As a Luddite and general techno-phobe, I’ve struggled considerably to come to terms with social media (for blogging tips I found useful, see Editorials) but after a (lengthy!) period of adjustment, I now find myself with not one but three, inter-related, blogs: Re-imagining Warrington: a place to explore research ideas thrown up by my work-in-progress and discuss the issues surrounding the town’s regeneration project ‘The Bridge Street Quarter’; Where to Live in Warrington: looking at Warrington on an American ‘neighbourhood’ basis and talking about the things that estate agents wouldn’t, for those re-locating to the area for work (currently on hold); and Moulders Lane, a (generally) monthly series of stand-alone articles and opinion pieces on books, life and P. G. Wodehouse.

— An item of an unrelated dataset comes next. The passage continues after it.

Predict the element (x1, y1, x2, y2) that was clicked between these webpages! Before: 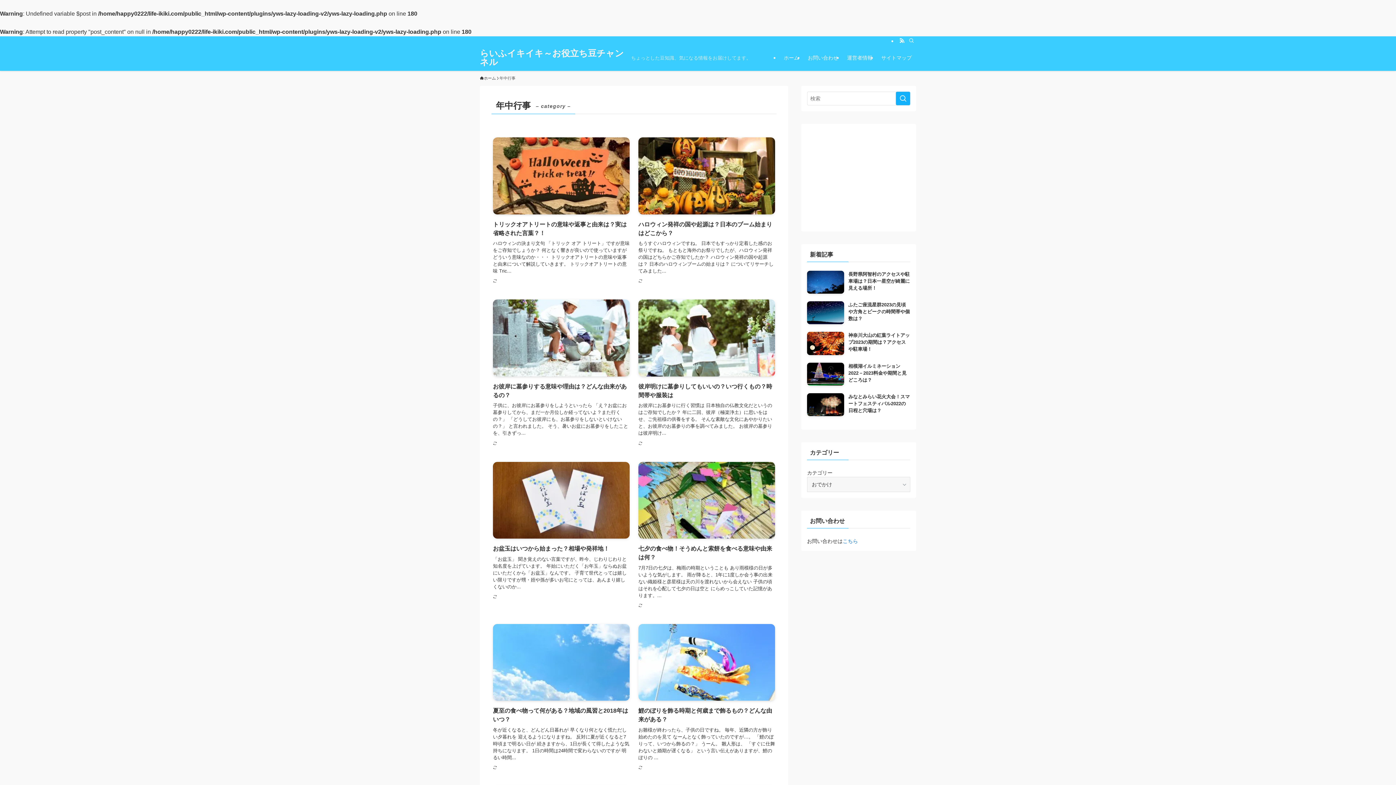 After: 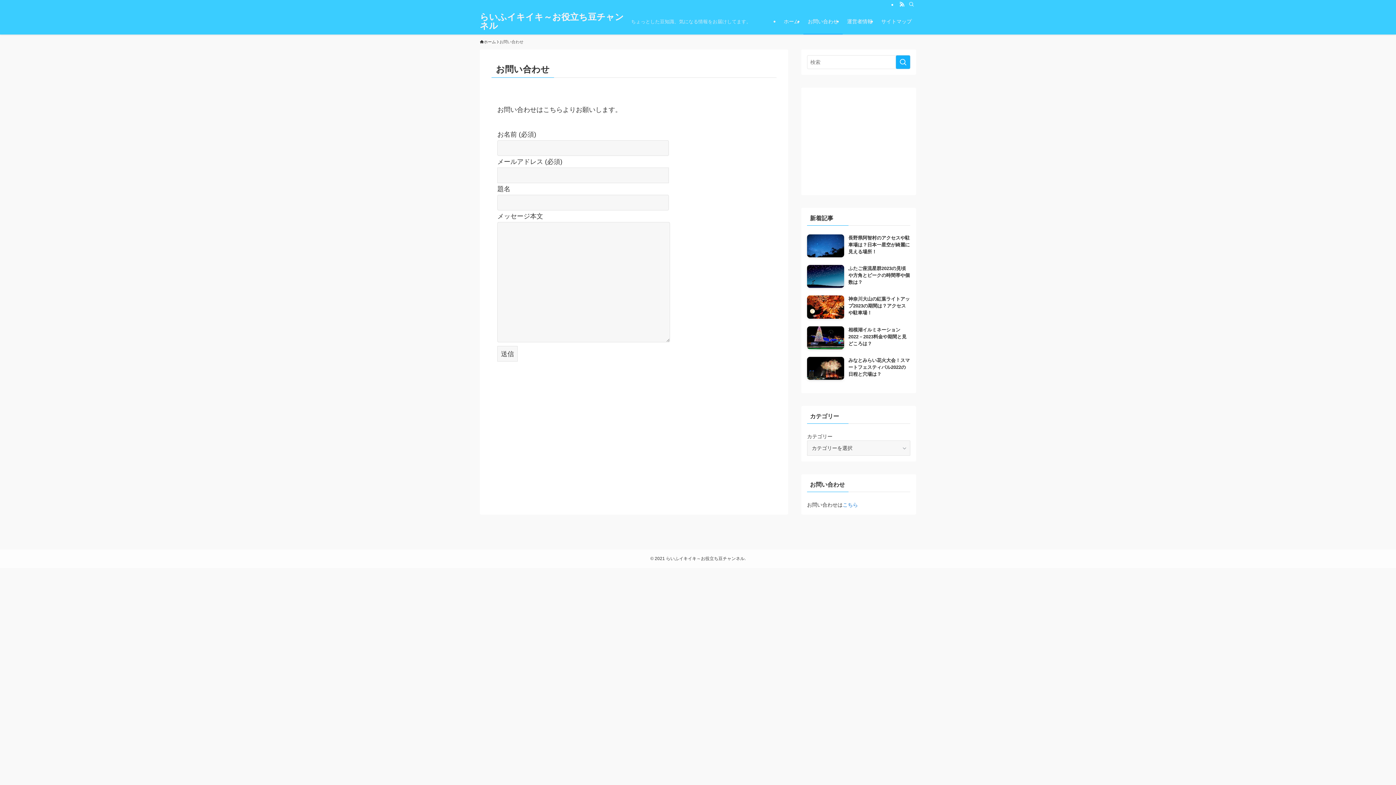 Action: label: こちら bbox: (842, 447, 858, 453)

Re-imagining Warrington is a blog of many diversions – something I am rather prone to – but, in order to assist the bewildered reader, these have been grouped under handy categories. Editorials contains general thoughts and passes on blogging tips I have found useful; Bridge Street Quarter examines the questions thrown up by Warrington’s current regeneration project and analyses the many logical inconsistences in the Bridge Street Development Plan. Conservation Areas/Listed Buildings looks in detail at failures to protect Warrington’s built heritage, its deterioration and loss; Historical Geography contains thoughts on my research; and Psychogeography is a more whimsical walk around Warrington’s streets, with information on their use both past and present, as well as suggestions as to what sort of shops could be in the buildings instead – a sort of Fantasy Property Developer, if you will.